Are they all really short then? 😉
(I think the word ‘team’ is missing somewhere in that sentence)
Touche! Fixed.
Thank you John for showing us how it’s done, and thanks to the team for its hard work at preserving knowledge! 🙂
Hadoop HDFS can run in a mirroring mode as well as an ECC mode.
For those who are new to the discussion: in HDFS, each file is divided into fixed-length 64MB chunks; then 3 copies of each chunk are made; each is saved on a separate datanode. (You could, of course, set the mirroring level to 2 instead of 3).
The advantage: when a single disk dies, the mirror copies of its chunks are sprinkled throughout the cluster instead of being concentrated on one other disk. Therefore re-replication of the required chunks can be much faster: a many-to-many process instead of a one-to-one process.
The surprising disadvantage: if you happen to lose three disks at the same time, you will often have one unlucky file which happened to have one of its chunks replicated on exactly those three disks. In a large enough cluster with enough files, pick any three disks and there’s always some set of chunk replicas that they have in common.
Schemes such as Reed-Solomon / Erasure Coding are an attempt to mitigate this problem: instead of making 3 copies of each chunk, you instead apply a computation that produces 8 blocks (5 data, 3 code). Given any 5 out of the 8 blocks, you can recreate the original chunk. You’ve also drastically reduced your storage overhead, because now you’re storing about 1.6x for each 64MB chunk instead of 2x or 3x.
But you’ve only mitigated the drive-failure problem a little bit. Now, if it’s 4 drives you lose at the same time, there will still be some unlucky stripe in some unlucky file that had 4 of its 8 Reed-Solomon blocks on those 4 drives, and is now unrecoverable.
The “matched mirrored pairs of disks” strategy described may actually be more resilient against disk failure, up to a point determined by the Birthday Paradox.
To reduce the time when only a single copy is available after a drive failure, you could keep a spare drive or two in each server or rack (let failure stats and experience tell you how many). Once a drive starts failing, a local spare drive would automatically be allocated to replace it, and a third copy of the data would immediately start being copied to it.

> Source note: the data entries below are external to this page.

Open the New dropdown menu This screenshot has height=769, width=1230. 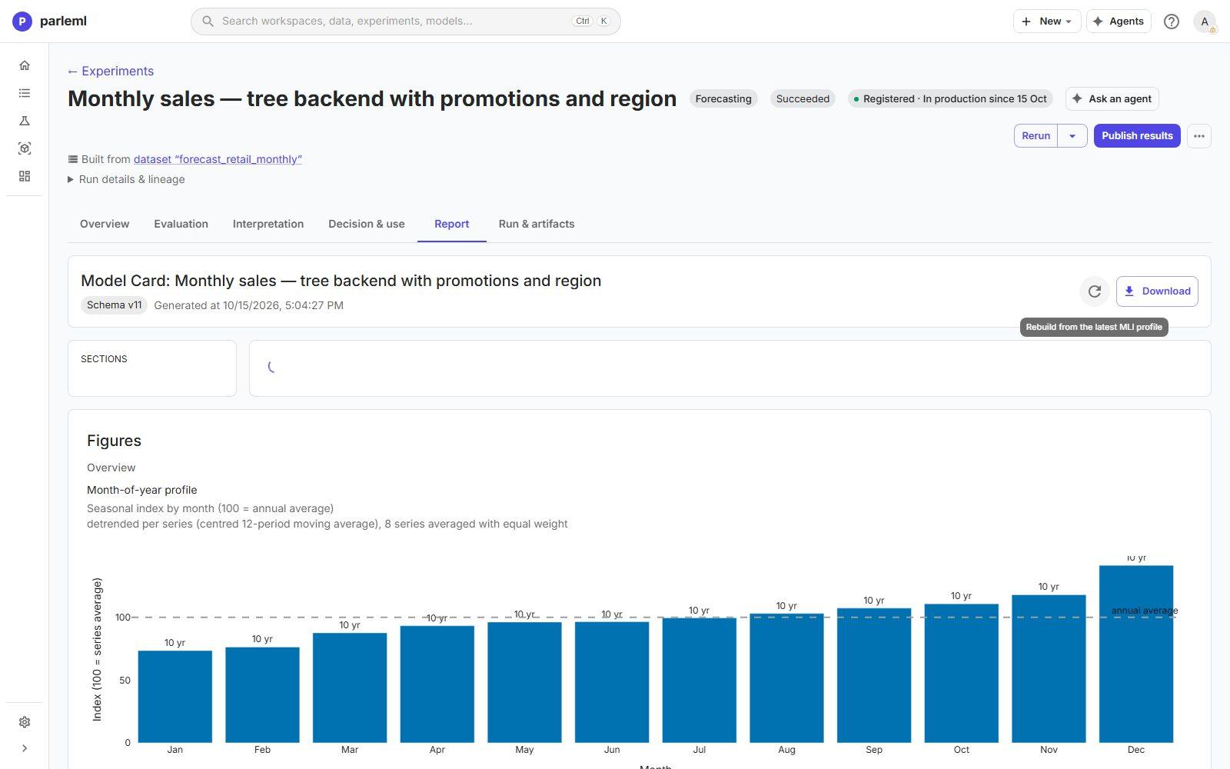tap(1047, 22)
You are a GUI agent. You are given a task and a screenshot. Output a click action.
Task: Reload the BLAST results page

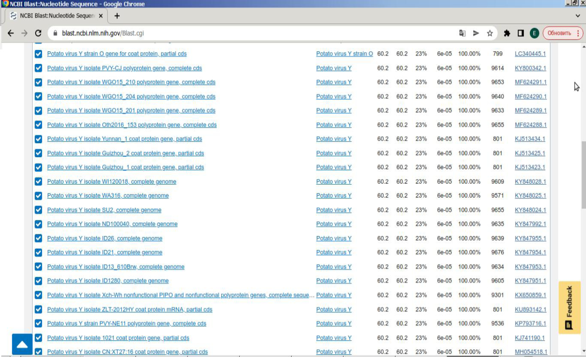coord(38,33)
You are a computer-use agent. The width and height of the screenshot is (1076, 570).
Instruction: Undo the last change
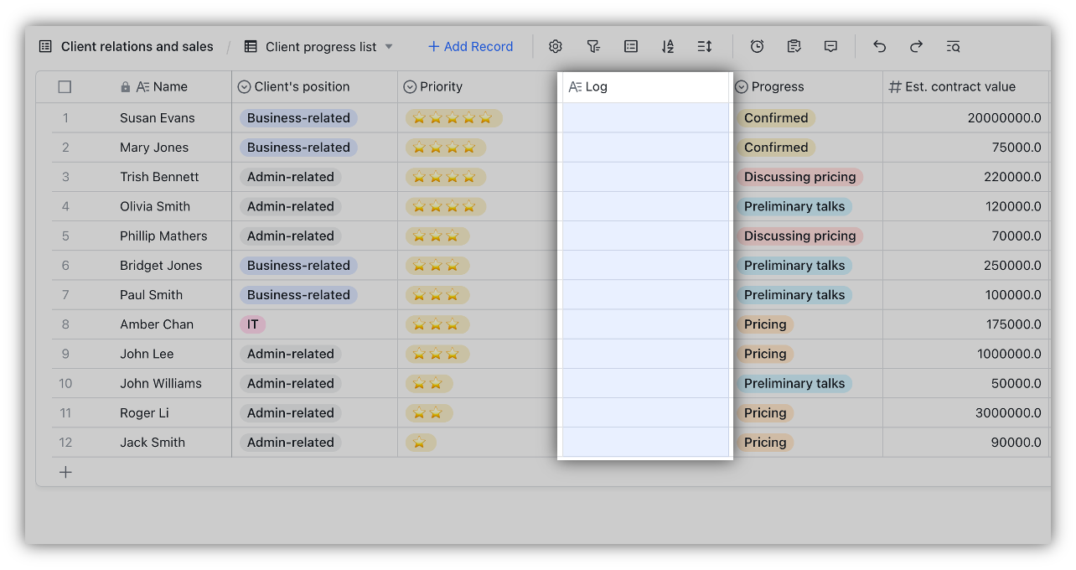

If the failing drive is still largely readable, this copying could happen locally at disk drive speeds, using a tolerant sector copy program like GNU Ddrescue, or a more complicated error-tolerant file-by-file copier (rsyncrescue?) as yet unwritten. In either case, after the copying, the holes in the copy would be known (as output from the tolerant copy operation) and could be patched by rsyncing from the copy stored in another data center.
Or, the second data center’s copy could be used to populate the newly allocated spare drive, more slowly, over the network. This would still shorten the vulnerable “we only have one good copy” time, by taking the human response time out of the delay. Once the third copy is complete, it could be used to satisfy network demand for reads. Soon a human would still have to physically remove the failing drive, move the third copy to the failed slot, and insert a new spare drive in the spare slot. This would restore the duplicate drives to physically matching pairs, for simple administration.
If no local spare drive is available, or possibly as a first resort, a pool of spare drives stored elsewhere (in another data center) could allocate a drive to become the new copy, with the copying occurring over the network from the duplicate drive. There would rapidly be two copies of the data after a failure. If it is easy to transport that new copy to replace the failing drive (e.g. if the data center is within an hour’s drive), then it can be directly moved. If it isn’t easy, the failing drive can eventually be physically replaced by a blank drive, and a second network copy operation would populate it. When it is back in operation, the “third” copy on the spare drive is free to go back into the spares pool. Using this scheme, a single spares pool co-located with the maintenance staff, or sitting near the fastest point in the network, would minimize the vulnerable time after each failure, while requiring no change in existing data center disk allocation patterns.